Cortlandt looking to form oil-purchasing cooperative

| Business, Government |

The town of Cortlandt is looking to start an oil-purchasing cooperative as a means of lowering energy costs for local residents.

Dr.
Rich Becker, a town councilman, is putting together the terms of a deal
with regional oil distributors that would give residents access to
lower fuel-oil prices by purchasing in bulk. The cost to the consumer
would be closer to the wholesale cost of heating oil, as opposed to the
retail rate, and Becker expects the average homeowner in town could
save $200 during the cold-weather months.

The venture could be the first in the state.

Becker,
a cardiologist who won a seat on the Town Board last year running on an
environmental platform, said he was moved to action by rising energy
costs and the heavy financial burden it places on older residents
living on fixed incomes.

"I’ve been very concerned
about what’s going to happen this winter. I’m afraid people aren’t
going to afford their heating bills in certain parts of town," he said.

Becker
said a half-dozen local and regional fuel-oil distributors have
expressed an interest in the plan, which was outlined Tuesday at Town
Hall. The co-op would allow local residents to buy fuel oil at 30 to 40
cents more than the per-gallon wholesale price of heating oil. The
retail rate is typically 60 to 70 cents more per gallon than the
wholesale price.

"It’s not a huge savings, but it’s
a help," Becker said. He noted that older residents are more prone to
infections and breathing problems when they don’t heat their homes in
the winter, a condition he has seen in his medical practice. People who
heat their homes with natural gas would not be eligible to participate.

Becker
said he researched the project and found that several municipalities on
Cape Cod offered an oil cooperative to local residents. The councilman
is working with the town administration and its legal staff, and Becker
noted that residents who sign up for the purchasing plan would also be
eligible for lower rates on emergency-maintenance provisions and energy
audits.

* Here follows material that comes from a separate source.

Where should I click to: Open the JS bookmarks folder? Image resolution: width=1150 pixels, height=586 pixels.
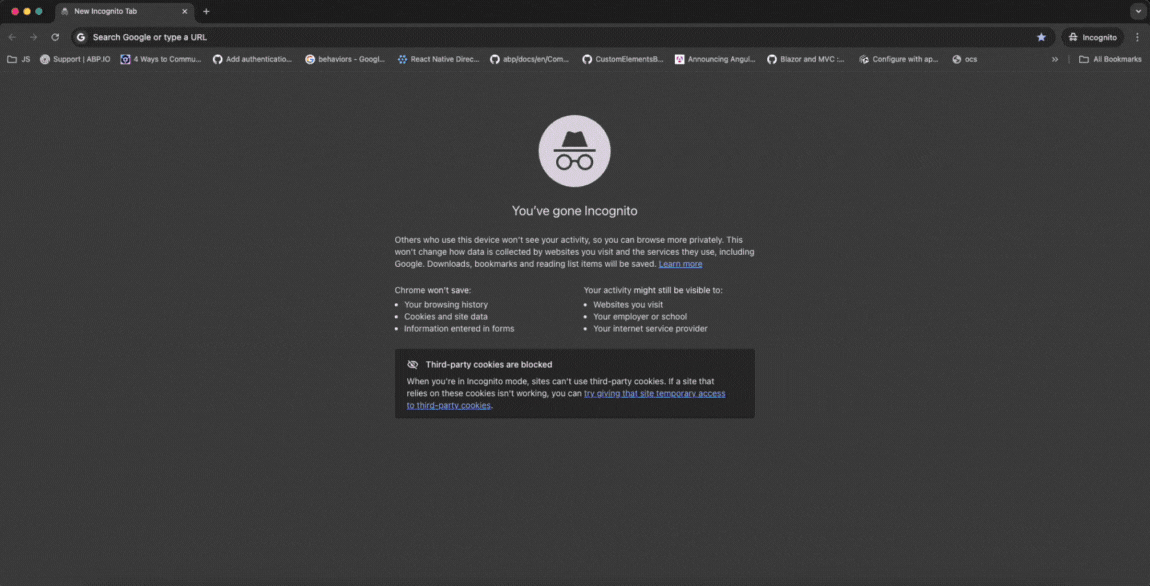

Residents would probably be able to keep their current service
contracts.

The town administration is looking to approve the program on Sept. 16. Residents would begin signing up in a few weeks’ time.

An
analyst based in Albany said she had not heard of any other
municipalities getting involved with bulk purchasing of heating oil.

"It’s
an interesting idea," said Laura Haight, a senior environmental
associate with the New York Public Interest Research Group, a
good-government advocacy group. She said the town needed to do its
homework to make sure hidden costs aren’t involved.

"When
you buy in bulk, you can buy at better rates. But you have to take a
close look," Haight said. Noting that alternative-energy sources and
projects are gaining higher visibility, Haight said: "There are new
opportunities out there for government to rethink their energy policies
and purchasing choices."

Nora Hogan, a social
worker who works with the elderly population in Cortlandt, has spoken
with many seniors who are anxious about heating their homes. A
Westchester County program offers financial aid to seniors for their
energy costs, but it has fairly strict income eligibility requirements,
she said.

"Most definitely, it’s an issue," Hogan
said. "I get a lot of inquiries about it. A lot of seniors are on very,
very fixed incomes. I hear from seniors (asking): ‘Am I going to have
to put my money toward heating, food or medication?"